Copy out the lines from the one containing "This screenshot has width=1568, height=649." through the end of the items, inclusive, with the pictures left out.

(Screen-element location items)
<<<<
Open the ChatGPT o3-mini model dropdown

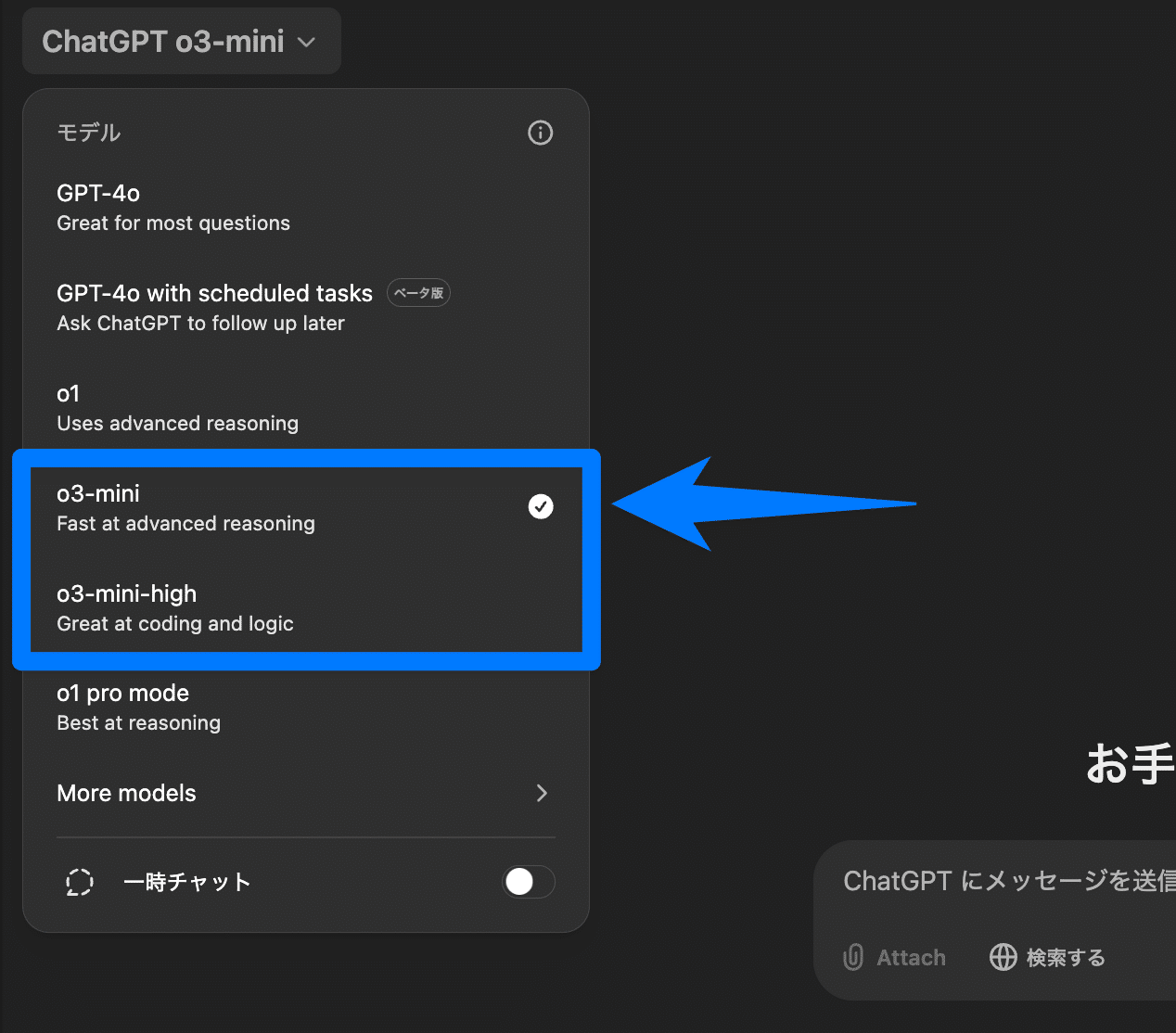181,42
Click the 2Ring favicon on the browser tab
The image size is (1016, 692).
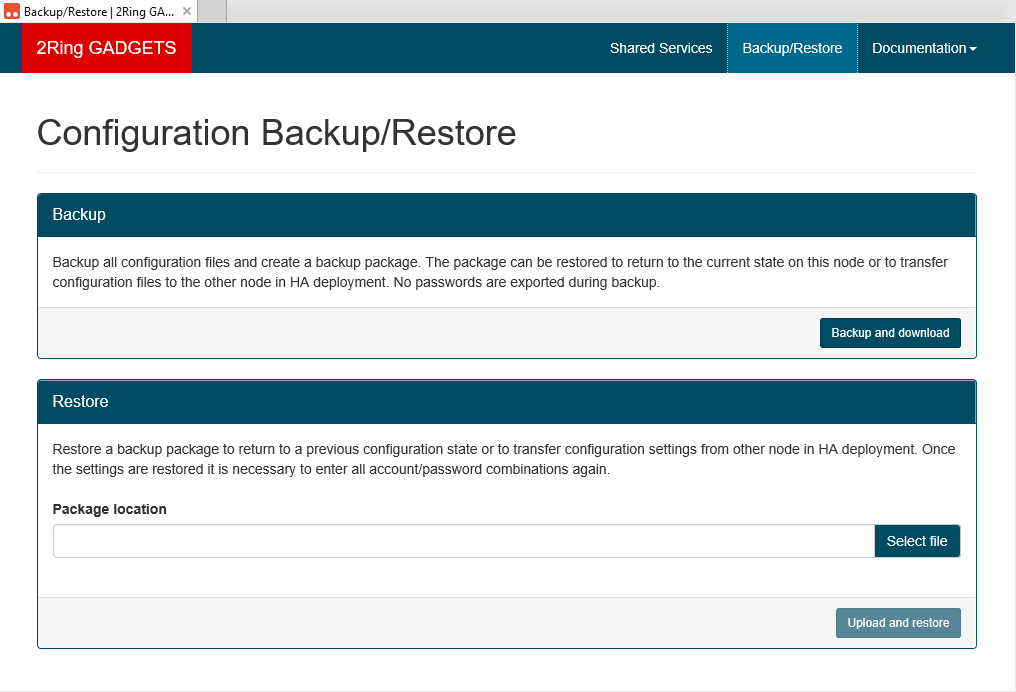point(12,11)
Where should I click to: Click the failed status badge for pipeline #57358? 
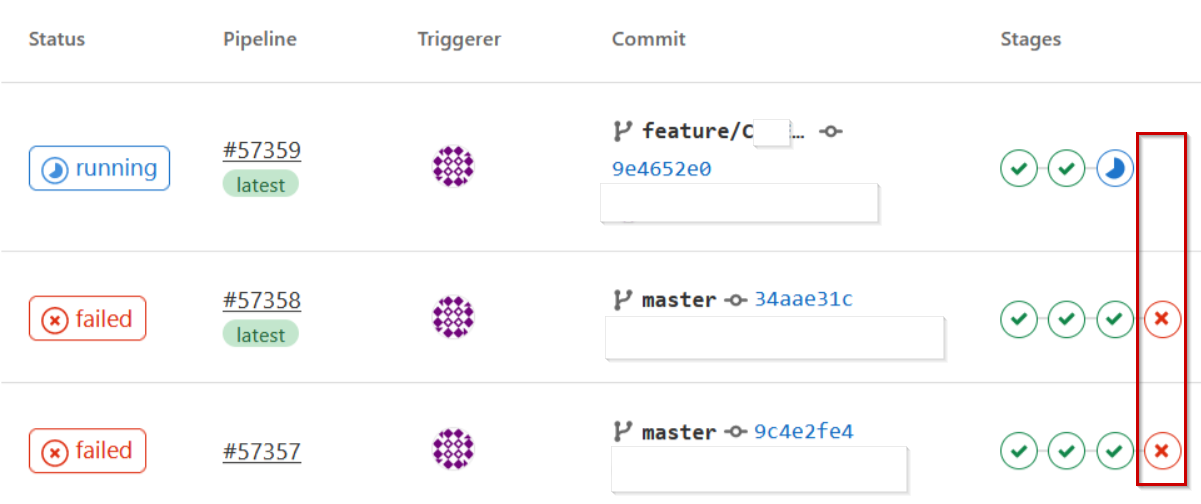pos(88,319)
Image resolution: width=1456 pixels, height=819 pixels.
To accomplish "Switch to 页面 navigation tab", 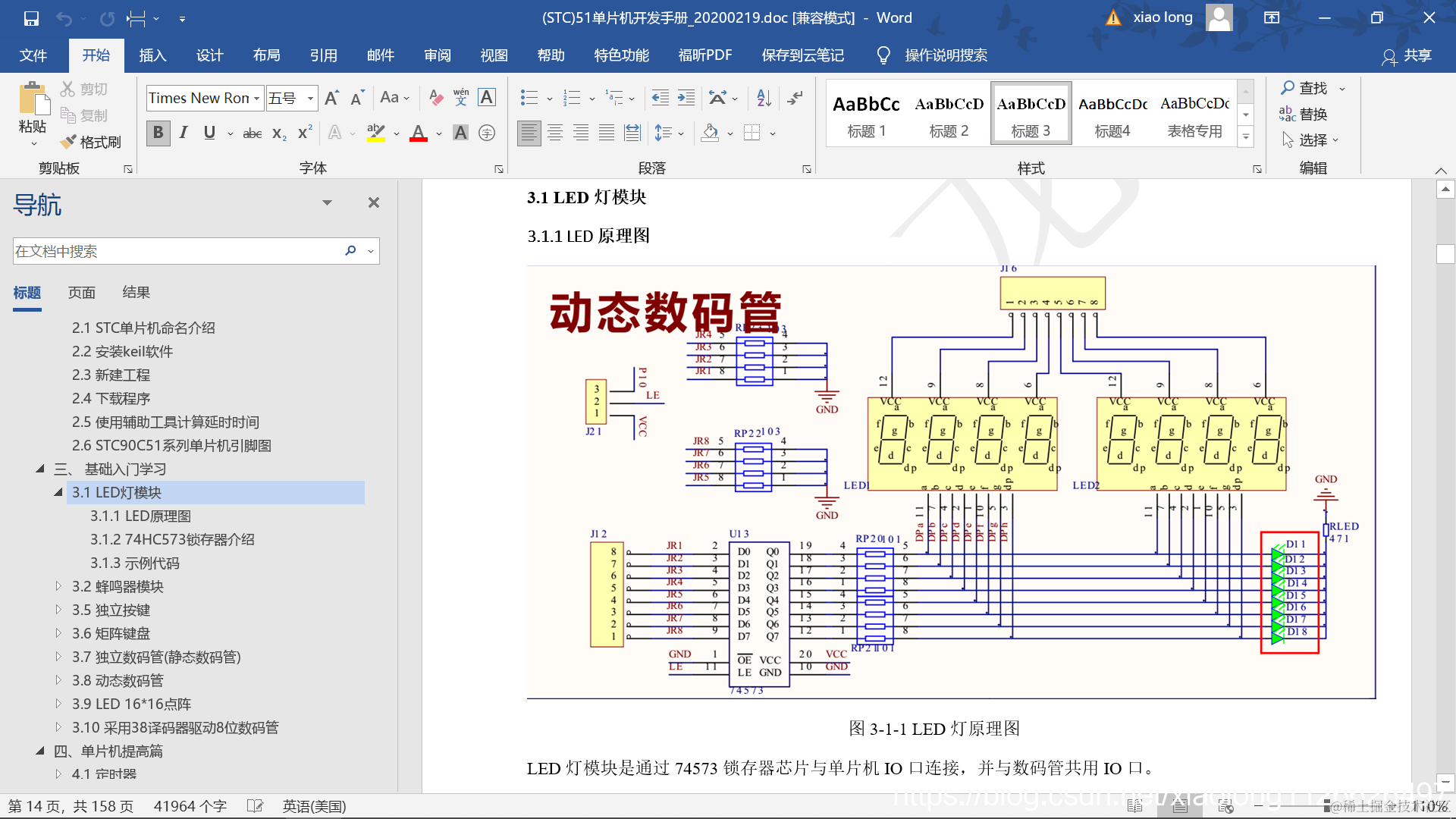I will (81, 293).
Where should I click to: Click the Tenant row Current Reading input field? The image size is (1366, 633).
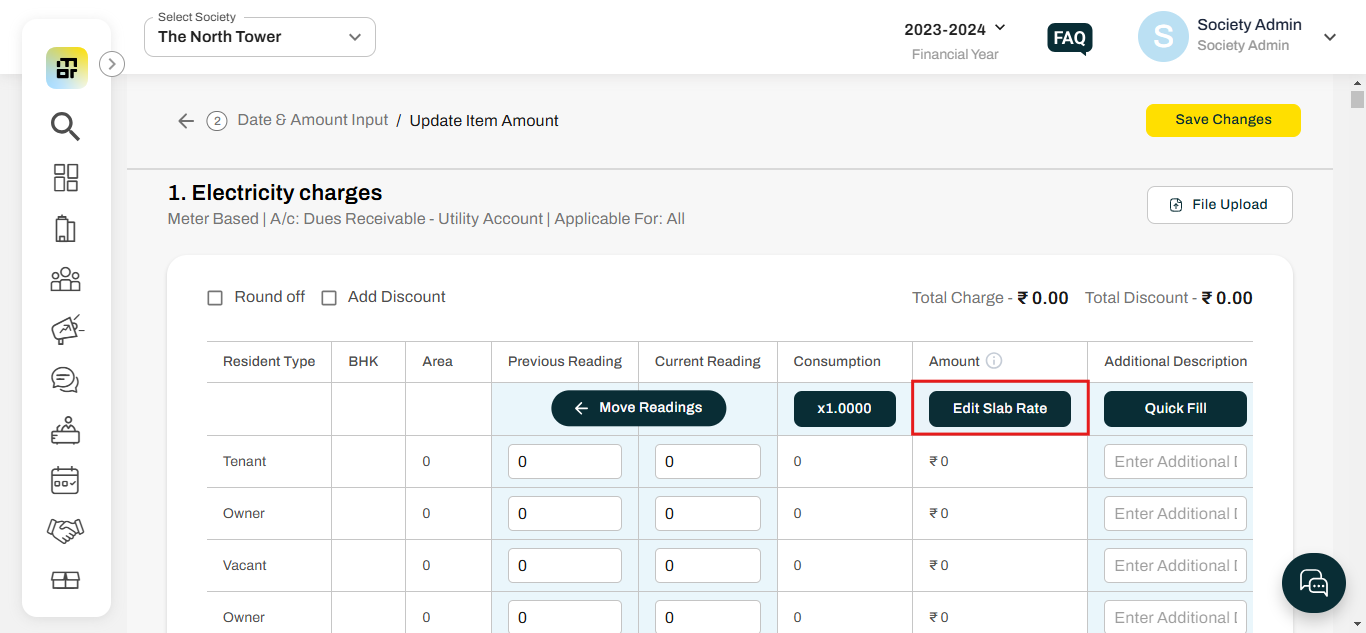click(707, 461)
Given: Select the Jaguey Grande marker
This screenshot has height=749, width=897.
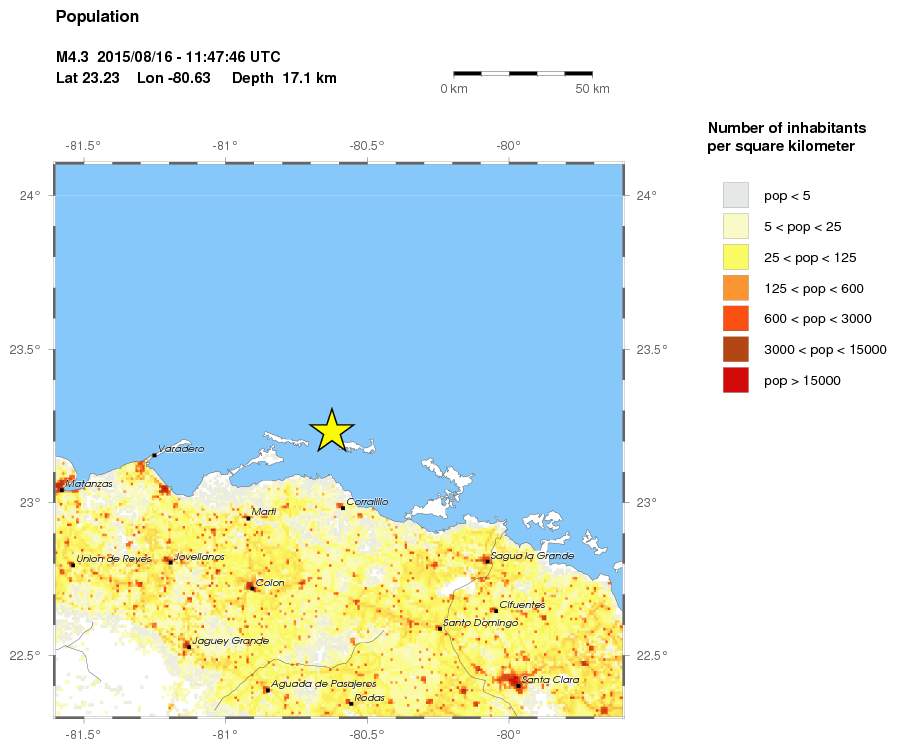Looking at the screenshot, I should click(x=187, y=646).
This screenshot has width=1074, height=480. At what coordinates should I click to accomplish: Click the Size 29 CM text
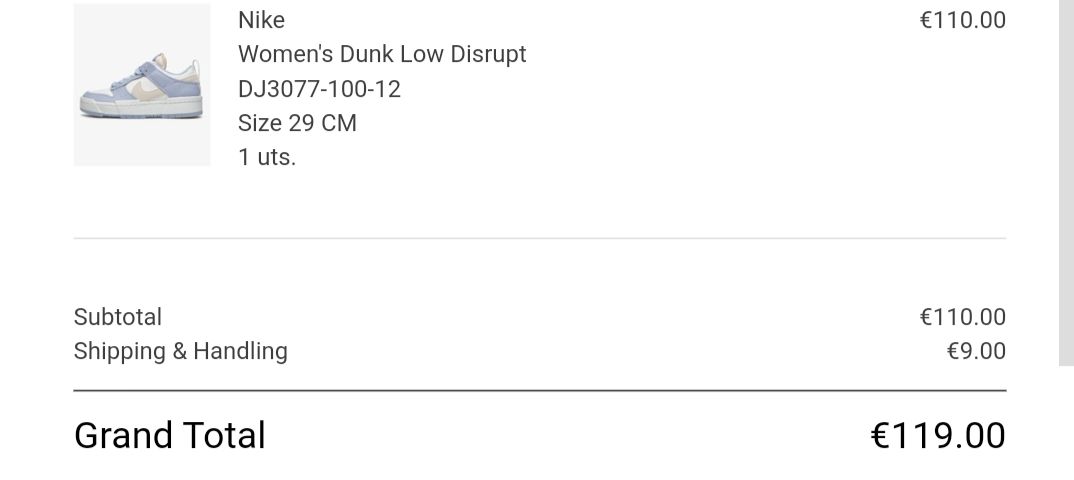[297, 123]
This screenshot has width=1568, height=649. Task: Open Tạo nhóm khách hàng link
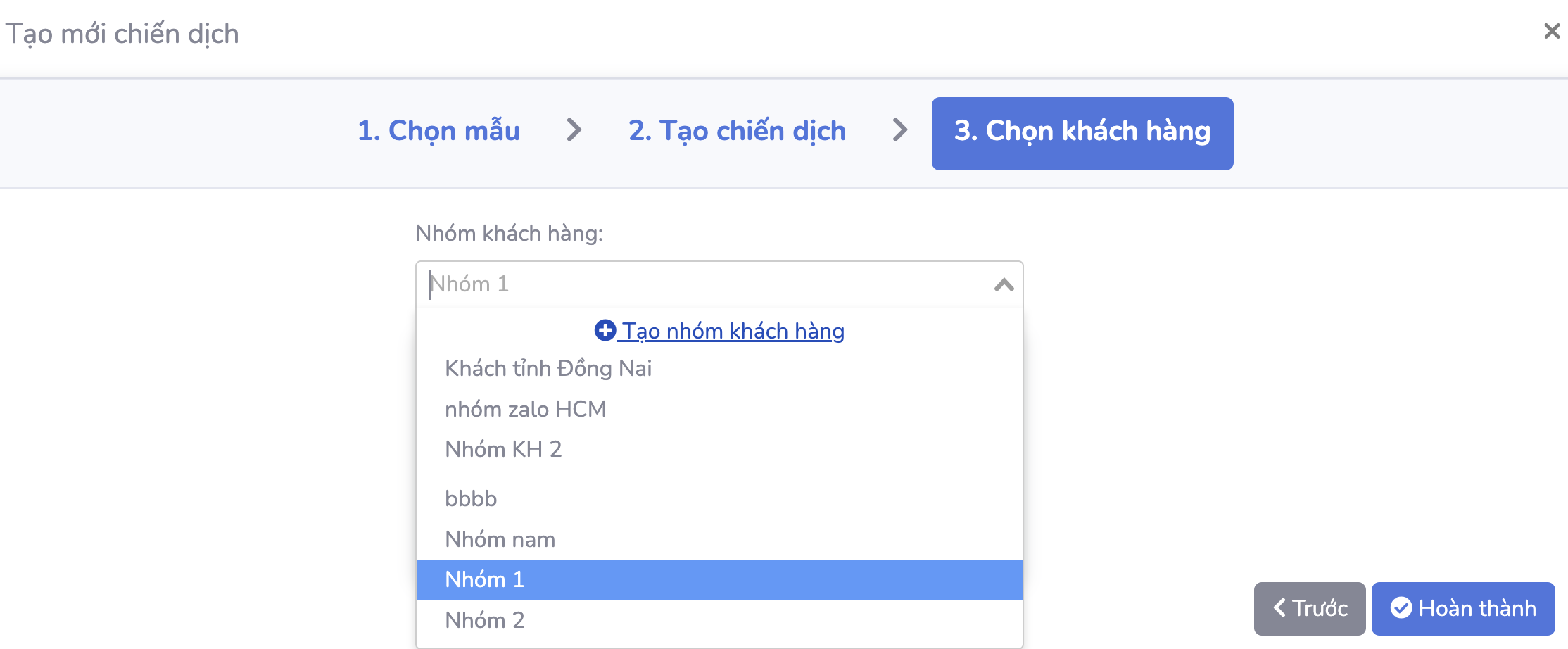(733, 331)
>>>>
**Worked answer**
This screenshot has width=1568, height=649. Task: Open Tạo nhóm khách hàng link
(733, 331)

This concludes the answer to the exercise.